Comment by diggan

3 months ago

> This isn’t exactly true. My password manager fails to recognise the domain I’m on, all the time. I have to go search for it and then copy/paste it in.

I'd probably go looking for a new password manager if it fails to do one of the basic features they exist for, copy-pasting passwords defeats a lot of the purpose :)

> That being said, if you’re making login pages

I think we're doomed on this front already.
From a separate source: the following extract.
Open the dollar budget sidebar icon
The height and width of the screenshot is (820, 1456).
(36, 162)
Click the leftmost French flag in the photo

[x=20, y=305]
My previous bank still (in 2025!) only allows 6 numbers as the online portal login password, no letters or special characters allowed, and you cannot paste in the field so no password manager works with their login fields, the future is great :)

> I'd probably go looking for a new password manager if it fails to do one of the basic features they exist for, copy-pasting passwords defeats a lot of the purpose :)
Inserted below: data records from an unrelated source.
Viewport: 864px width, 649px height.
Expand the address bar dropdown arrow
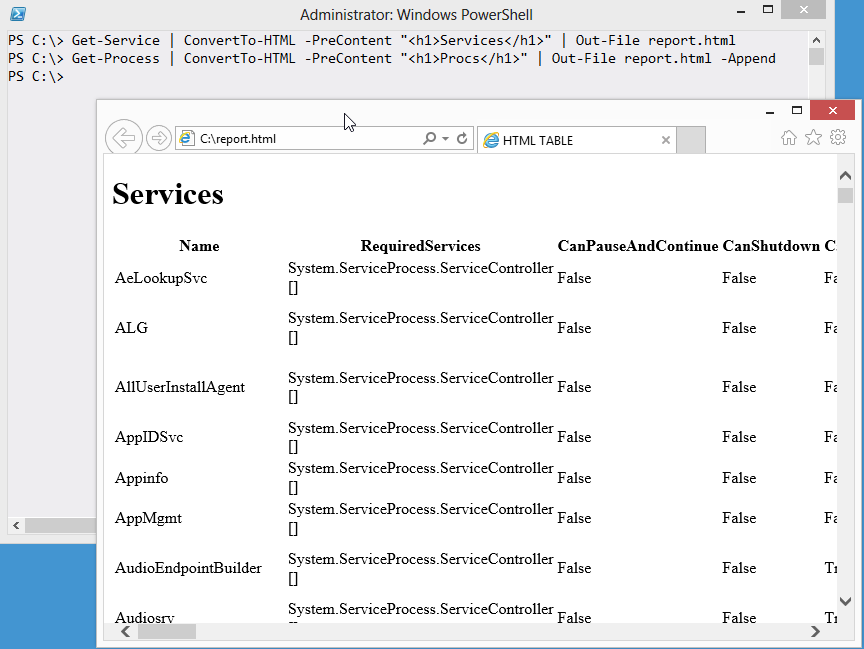pos(445,139)
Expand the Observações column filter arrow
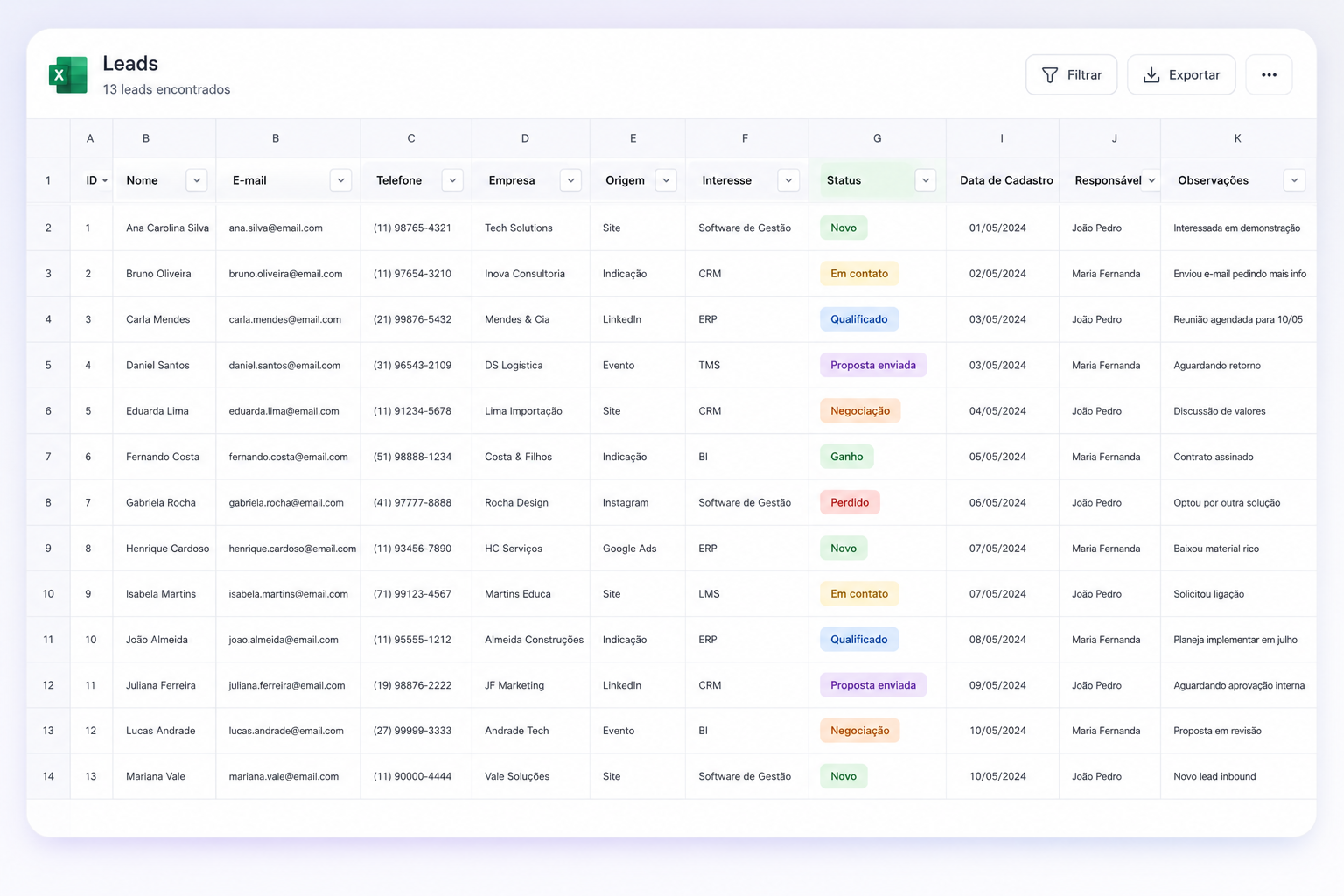Screen dimensions: 1344x896 pyautogui.click(x=1294, y=180)
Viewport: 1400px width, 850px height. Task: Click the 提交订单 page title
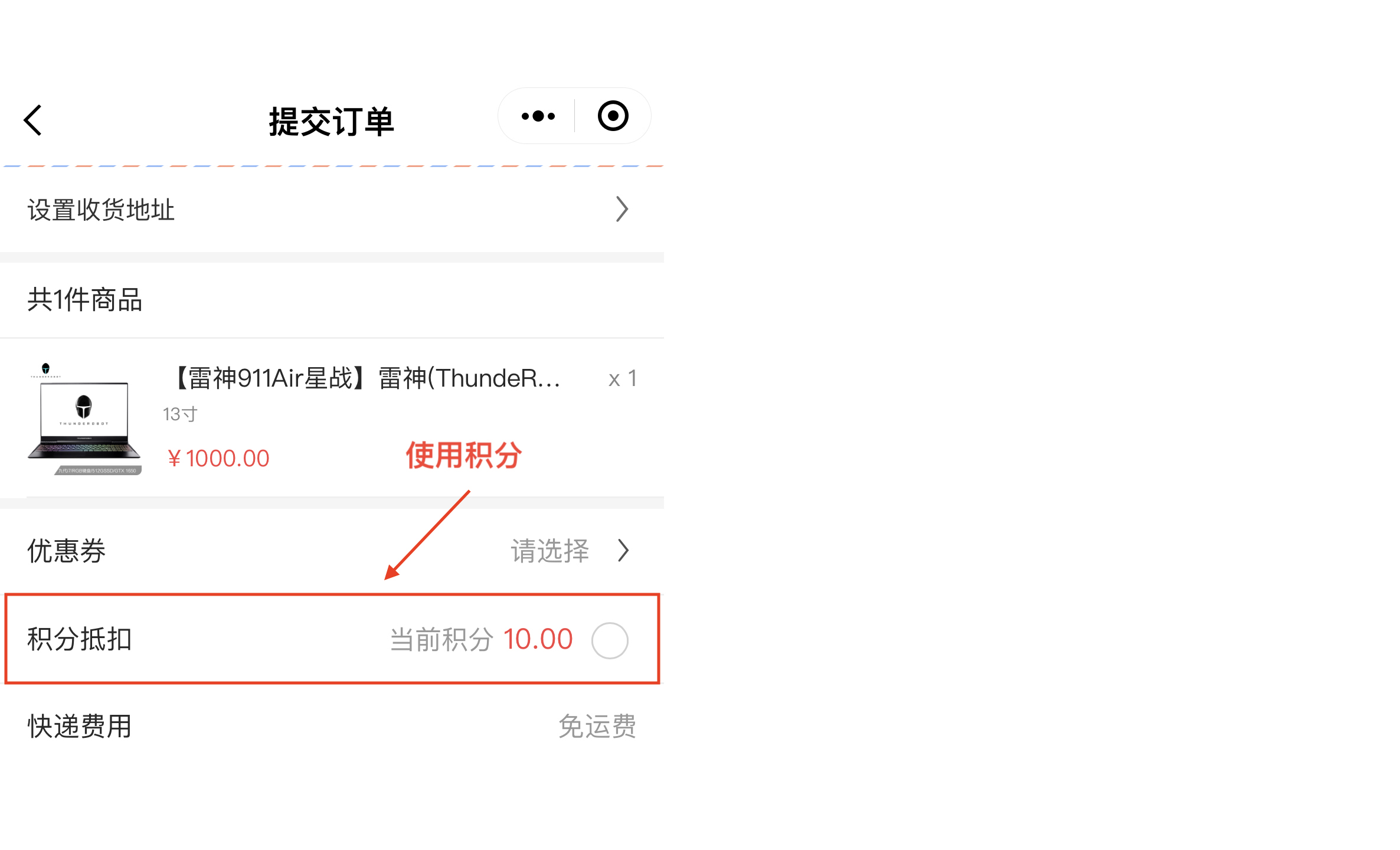pos(331,122)
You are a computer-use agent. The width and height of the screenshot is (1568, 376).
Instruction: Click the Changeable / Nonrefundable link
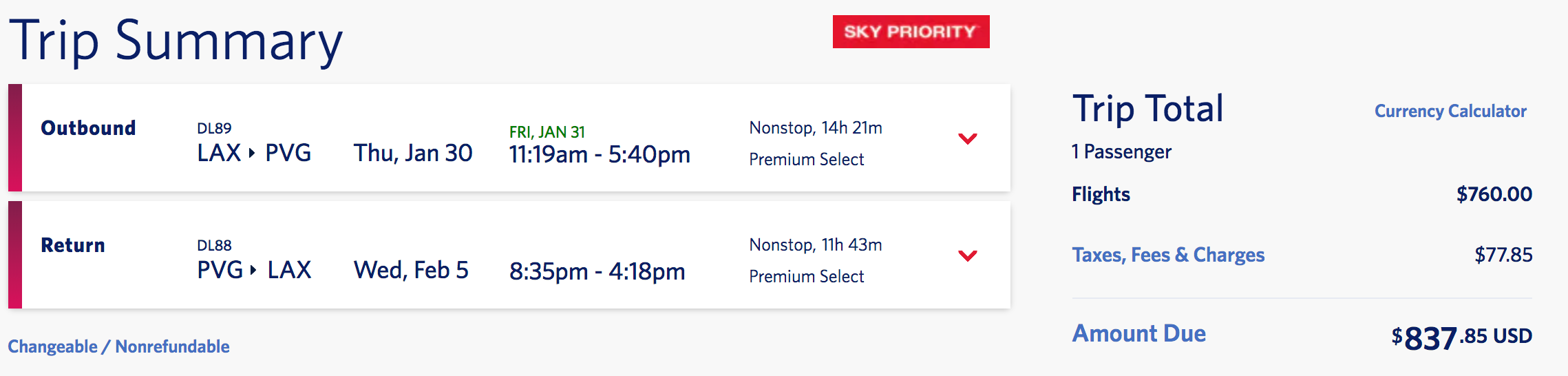(118, 346)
This isn’t the fault of the password managers themselves, but devs not putting the right metadata on their login forms, or havo the password field show only after putting in the email address, causing the password input to fail to be filled, etc.

  • Then get a good password manager that matches the domain and triple-check if it's a new domain. If your password manager shows you your npm login for npmjs.com and you are suddenly on a new domain and your password manager doesn't show logins, you will notice.

    • I've noticed failure to fill the right fields (or any fields) on Lastpass, 1Password, Bitwarden and the KeepassXC browser extension.

      What is your mythical "good password manager"?